The Procurement Regulatory Authority of Zimbabwe (Praz) has written to Intratrek Zimbabwe — that is locked in a contractual dispute with Zimbabwe Power Company (ZPC) — emphasising the point that it had statutory powers to demand explanation on all matters pertaining to the Gwanda solar project.
This comes after Intratrek had initially declined to release details of (and any variations to) its Engineering, Procurement and Construction (EPC) contract with ZPC, attendant performance reports, interim payment certificates and any contract variations.
President Mnangagwa has on many occasions expressed his displeasure on the manner the Gwanda solar project was progressing.
Praz chief executive Nyasha Chizu said in the letter to Intratrek, dated February 11, 2019 that the authority had legal authority to require any procuring public entity or bidder to produce or disclose any information, document, record of report on procurement, contracts, disposals, contract breaches or wrong doing.
Intratrek won the contract to build the 100 megawatts solar power station in 2015, but had a dispute with ZPC in 2018 after the power utility claimed the contract between the parties had lapsed by expiration of time because Intratrek failed to fulfil conditions precedent with the agreed time period.
However, Intratrek disputed the power utility’s claim and filed a lawsuit against ZPC at the High Court, which ruled the contractor’s favour and ordered the brawling parties to sit down and agree on the best way forward regarding the project within 60 days.

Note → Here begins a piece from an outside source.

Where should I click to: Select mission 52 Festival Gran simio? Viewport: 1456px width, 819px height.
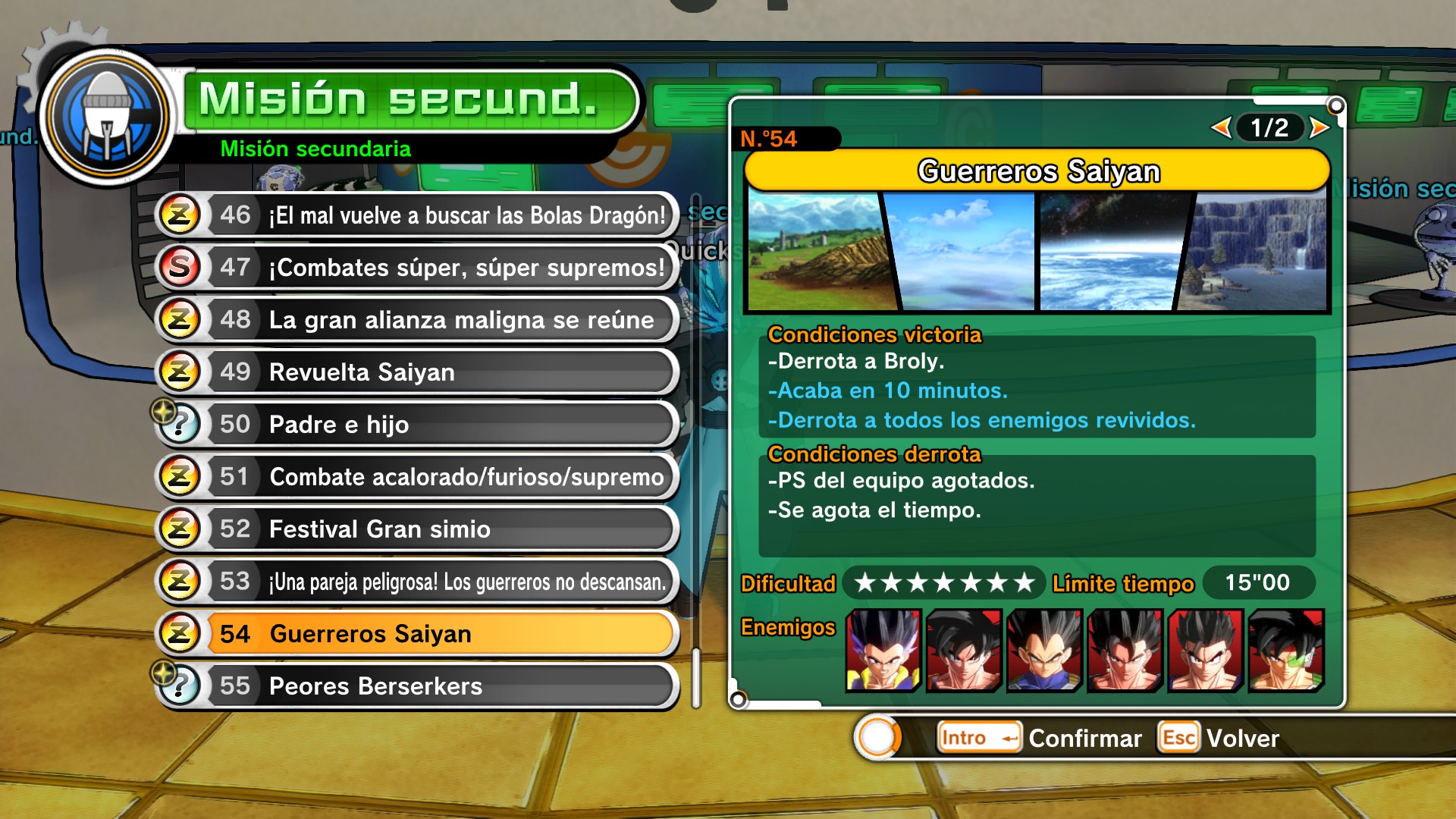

In his argument-which came after Intratrek had objected to demands by Praz to avail details of the contract and variations done later, progress reports and payments thus far — Mr Chizu declared that Praz had the mandate to regulate and monitor procurement both within procuring entities and among bidders.
“It therefore follows from the aforementioned that Praz is lawfully entitled to request the information which it requested.

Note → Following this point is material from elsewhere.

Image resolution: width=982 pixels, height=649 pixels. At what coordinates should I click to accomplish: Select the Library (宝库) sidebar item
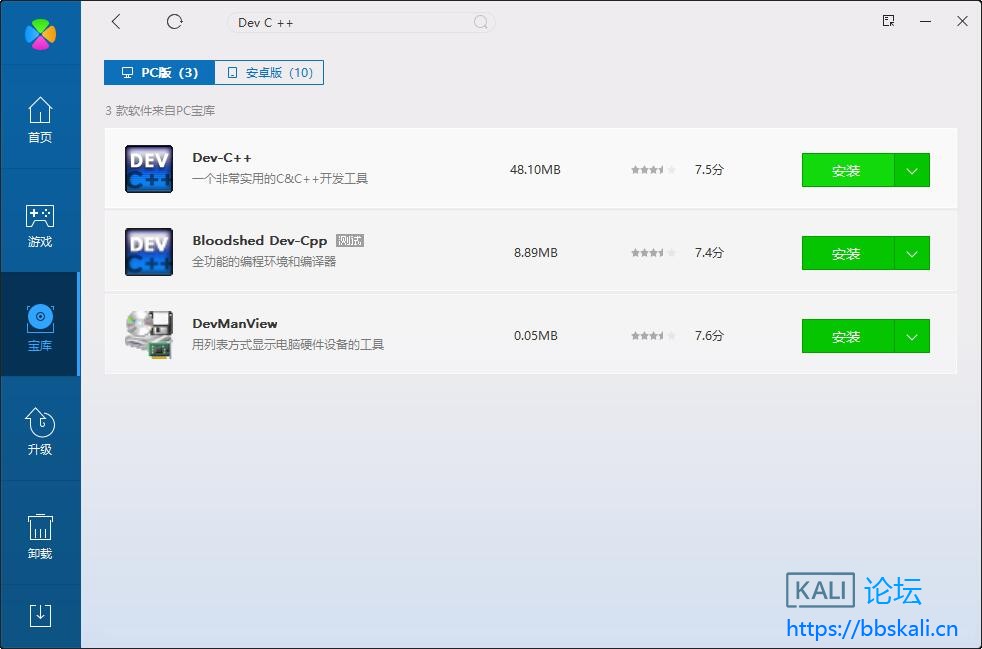click(40, 328)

“We wish to further point out that the authority has NO interest other than that which is in line with the statutory provisions that provide for the mandate and powers of the authority,” Mr Chizu said.
This was in response to Intratrek’s initial letter to the correspondence by Praz in December last year which said since it was a private entity wholly owned by private persons, Praz had no right statutory or otherwise to regulate or monitor its affairs.

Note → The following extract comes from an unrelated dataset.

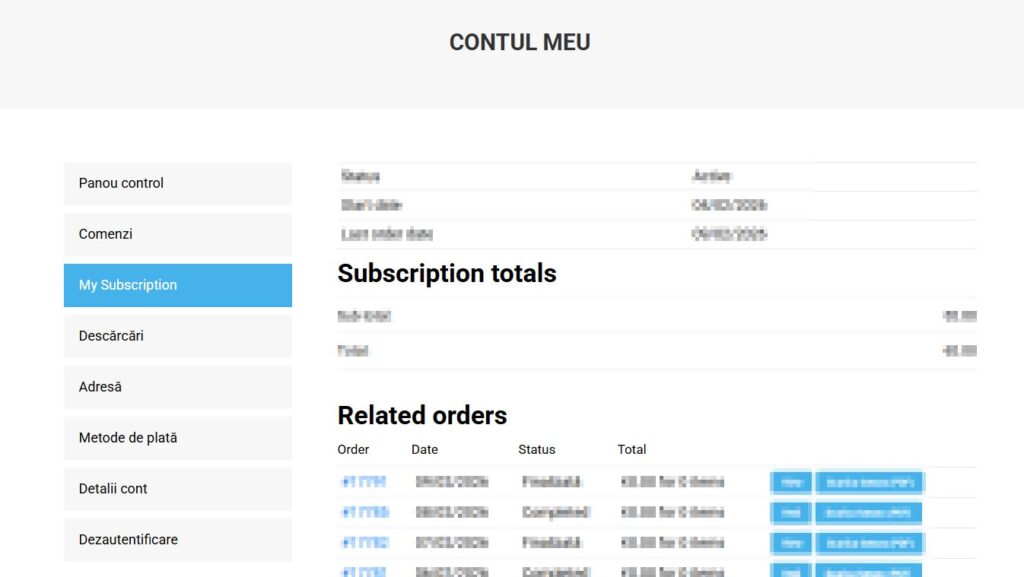Click the small blue button in second order row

“The fact that Intratrek is contracted to implement or execute a project on behalf of a procuring entity does not presuppose that statutory authority of Praz to monitor the activities of a procuring entity is extended to Intratrek,” the company said.
Intratrek added that it was therefore improper for Praz to request information, as it did, pertaining to the Gwanda solar project and contract.
Further, Intratrek said after it signed the contract for the Gwanda solar project in 2015, all relevant documents were furnished and submitted to the then State Procurement Board (SPB), which has since mutated and reconstituted to Praz.
The firm argued therefore that Praz was already in possession of the information it requested and if it required these details, it should refer to the documentation that was already within its custody.
However, Mr Chizu pointed out that Praz was aware that Intratrek was a privately owned company; a fact it recognised and respected, but stressed the point that once the company participated in public tender, it became liable to Praz scrutiny.
Given such scenario the Praz chief executive said Intratrek was not excluded from being bound by public procurement laws so long as the entity itself was participating in the public tenders.
“Pertaining to the authority’s request for interim payment certificates, performance reports and details of the contract variation and contract management for the Gwanda solar power project, we reiterate that the authority still requires that information.”
Intratrek had also claimed that following the High Court judgment of December 13, 2018, which declared the contract with ZPC to be valid, enforceable and contractually binding, it could not disclose confidential information about the Gwanda contract.
In response Mr Chizu, however, said in requesting the information on the Gwanda solar project, Praz was not attempting to revisit the recent High Court judgment, saying this was “far from it”.
He stressed the point that the existence of the court judgment did not preclude Praz from executing its mandate in terms of the law nor was its demand defiance or contempt of the High Court order.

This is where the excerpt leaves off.